С содроганием в душе Артём вспомнил осень позапрошлого года. Она была ранней, мокрой, холодной. С пятнадцатого сентября над Притаёжным районом зарядили дожди, уборка урожая и хлебозаготовки затормозились. Артёма вызвали тогда на бюро обкома, и ему пришлось пережить тяжёлые минуты. Его упрекали в бездеятельности и самоуспокоенности. На следующий день в передовой статье областной газеты его назвали "носителем мокрых настроений".
Конечно, в обкоме понимали, что погоду в Притаёжном районе невозможно улучшить постановлением. Речь велась о другом: необходимо в сельском хозяйстве так организовать дело, чтобы с успехом вести уборку и хлебопоставки в любых условиях. Понимал это и сам Артём. Он поднял тогда в районе на ноги всех от мала до велика. Урожай был спасён, но какой дорогой ценой досталась людям эта победа!.. Нет, не хотел Артём, чтобы всё пережитое тогда повторилось снова. "Нынче осень должна быть затяжной, – размышлял Артём, – весна была поздней, лето стоит хотя и знойное, но с дождями. А среднегодовая всегда своё возьмёт… На худой конец, и ненастье теперь не принесёт такого урона: поокрепли колхозы, больше стало в них людей, прибавилось в деревне машин. Одним словом, мир, мирное время…"
Когда границы Притаёжного района остались позади и начались поля соседнего Батуринского района, Артём попросил шофёра остановить старую, облупившуюся "эмку". Шофёр не понял, зачем это потребовалось секретарю райкома, по просьбу исполнил. Только когда Артём вылез из машины и направился к посевам льна, шофёр догадался: "Лён пошёл смотреть".
С полчаса Артём ходил возле посевов льна, присматривался к зелёному массиву, занимавшему площадь никак не меньше трёх гектаров, потом встал на колени и, вырвав несколько стеблей льна вместе с корнями и землёй, долго и тщательно разминал их пальцами.

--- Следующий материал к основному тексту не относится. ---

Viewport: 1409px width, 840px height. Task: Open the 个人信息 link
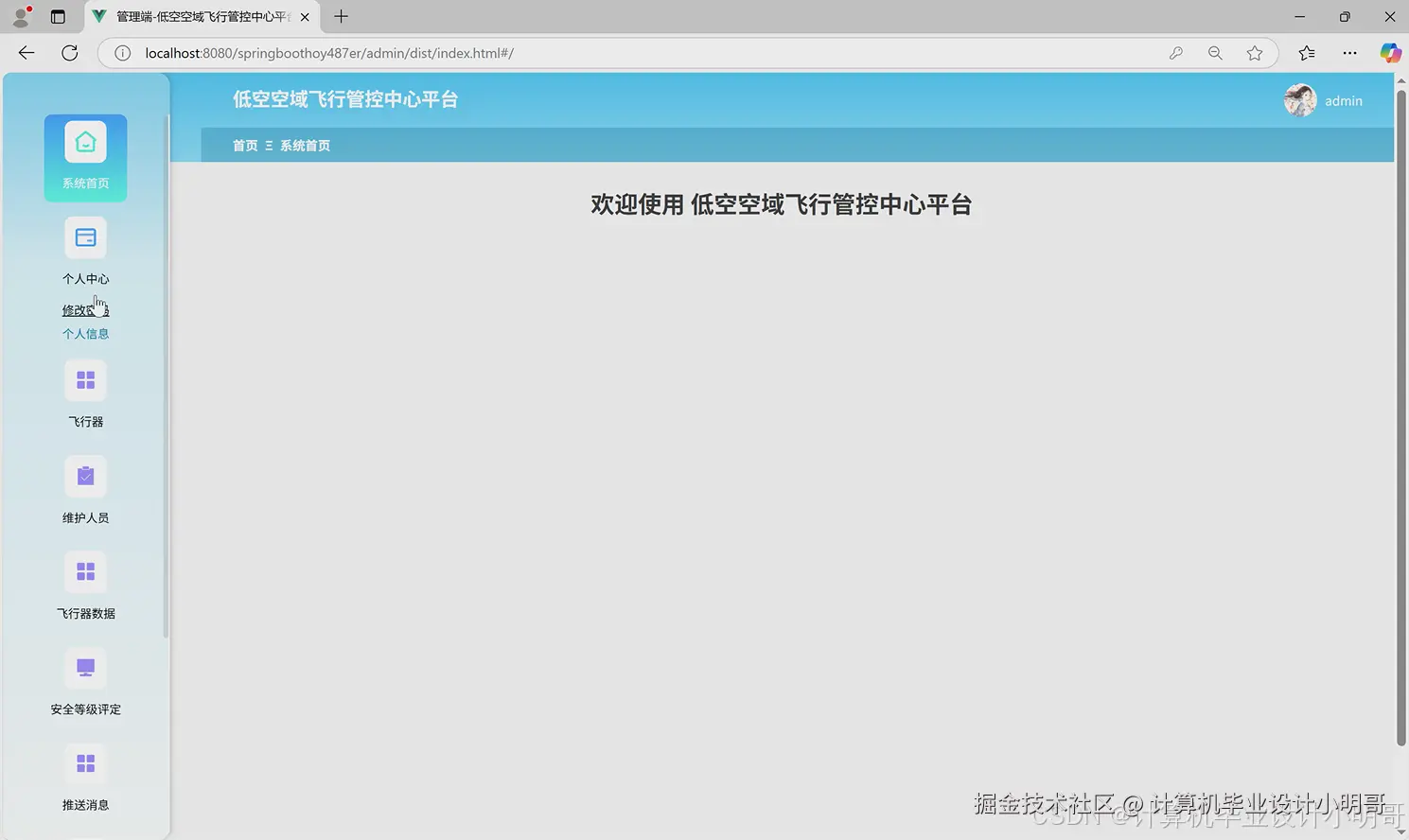(85, 333)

– Ну, как у них, Артём Матвеич? – спросил шофёр, когда секретарь райкома с довольной улыбкой сел с ним рядом.
– Я тебе скажу: лён неплохой, а всё-таки у нас лучше. Про деговский лён я уже не говорю, до нашего старика батуринским, как до неба… Они, батуринские, хвастаться любят! Нынче весной такой звон в областной печати подняли насчёт увеличения площадей – удержу нет! А увеличили посевной клин на одну тысячу пятьсот гектаров всего лишь… Ну, давай трогай!

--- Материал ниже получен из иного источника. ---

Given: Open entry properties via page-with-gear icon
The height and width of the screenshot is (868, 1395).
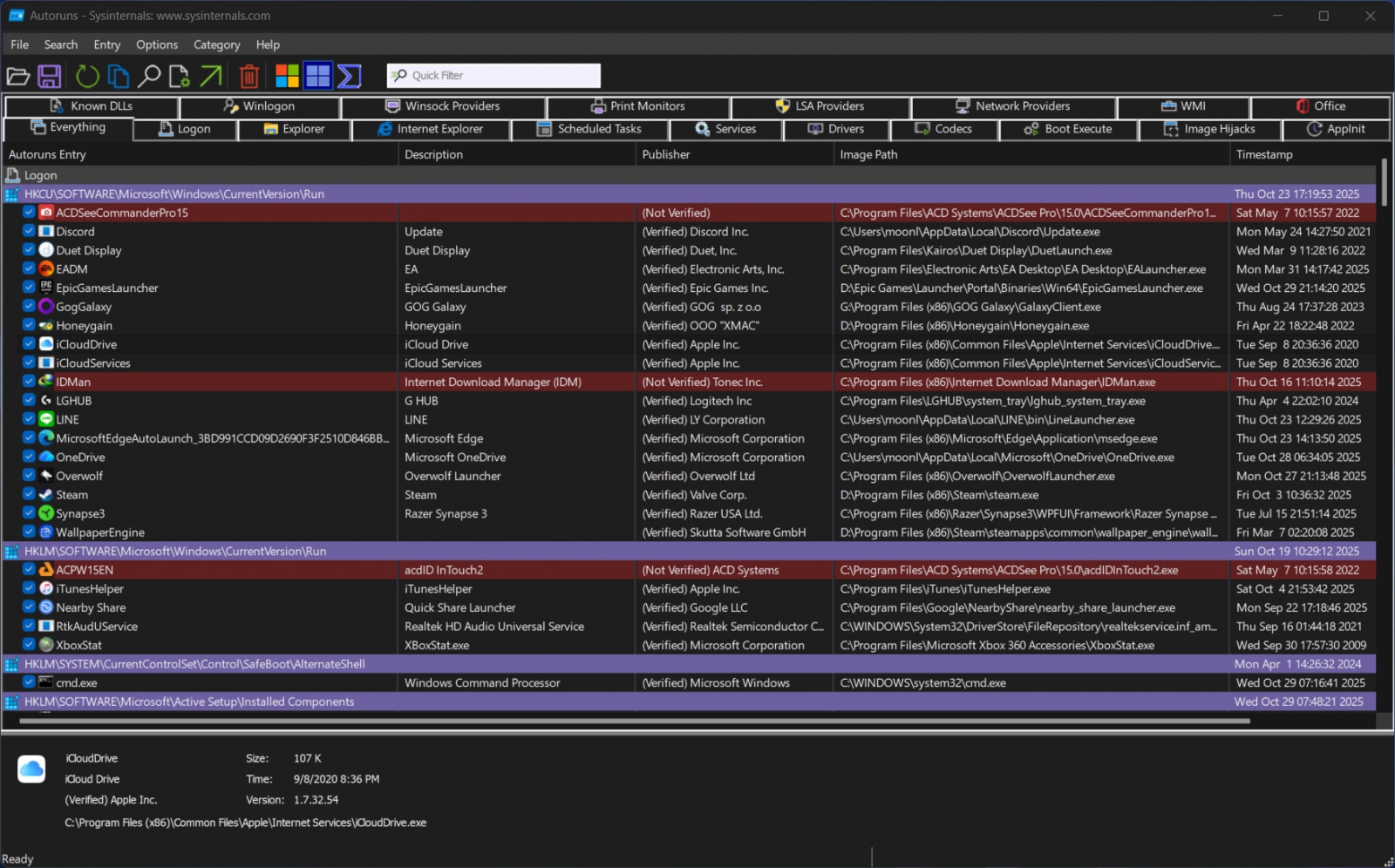Looking at the screenshot, I should point(180,77).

Проехали они не больше пяти километров. Когда за поворотом дороги открылась долина, засеянная хлебами, Артём сказал:
– Придержи-ка, Константин, возле пшеницы.
На этот раз Артём вернулся быстрее, и вид у него был нахохлившийся и хмурый.

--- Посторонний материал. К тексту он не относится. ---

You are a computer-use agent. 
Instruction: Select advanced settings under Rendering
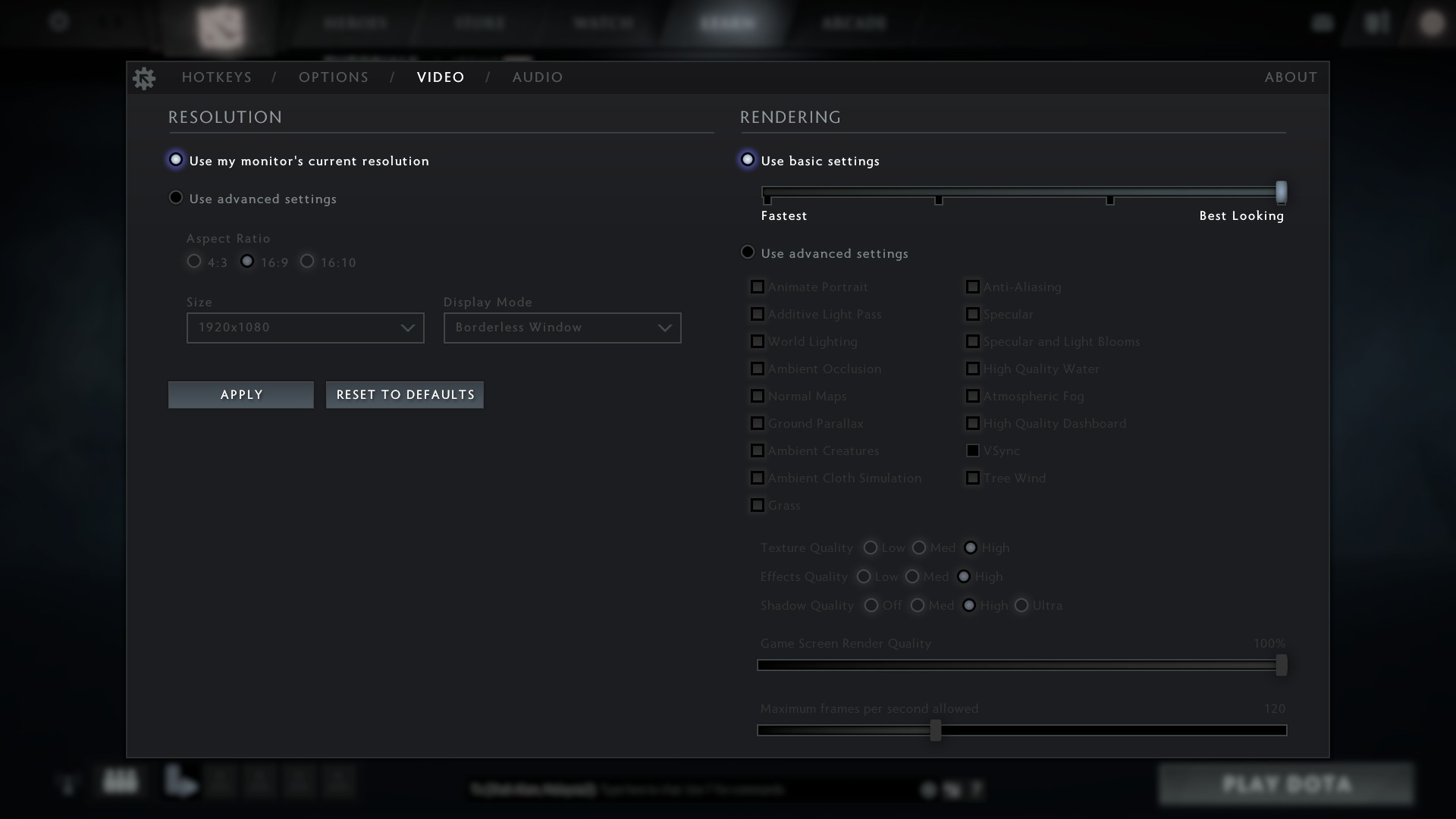coord(748,253)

– По зерновым обойдут нас батуринские, – горячо заговорил он, подавая шофёру пучок пшеничных стеблей. – Ты смотри, какой хлеб!.. Если налив добрый будет, минимально по двадцать центнеров с гектара снимут…
"Везёт этому хохлу Бондаренко, – думал Артём о секретаре Батуринского райкома. – Второй год как приехал в район, и второй год урожайный. А до него Котельников пять лет сидел, здоровье в этом районе подорвал, язву желудка нажил и ушёл бесславно. Бондаренко, гляди, орден дадут, а ведь и Котельников вложил здесь труда немало. Кто председателей колхозов и бригадиров растил? Кто севообороты внедрял? Кто из-за машин со всем областным начальством перессорился? Кто ночей недосыпал, колеся по колхозам? Котельников! А теперь сунули Котельникова в обллегпром на третьестепенную работу, и сидит он, бумажки со стола на стол передвигает…"
– Эх ты доля наша секретарская! – тяжко вздохнув, сказал Артём.